:: Dataset records ::
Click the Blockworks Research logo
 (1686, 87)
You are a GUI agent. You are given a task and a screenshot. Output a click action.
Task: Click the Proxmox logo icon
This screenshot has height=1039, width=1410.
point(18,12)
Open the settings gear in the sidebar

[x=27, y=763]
:::
- Your objective:
Reproduce the records word for word.

- Written solution:
Click the Blockworks Research logo
 (1686, 87)
You are a GUI agent. You are given a task and a screenshot. Output a click action.
Task: Click the Proxmox logo icon
This screenshot has height=1039, width=1410.
point(18,12)
Open the settings gear in the sidebar

[x=27, y=763]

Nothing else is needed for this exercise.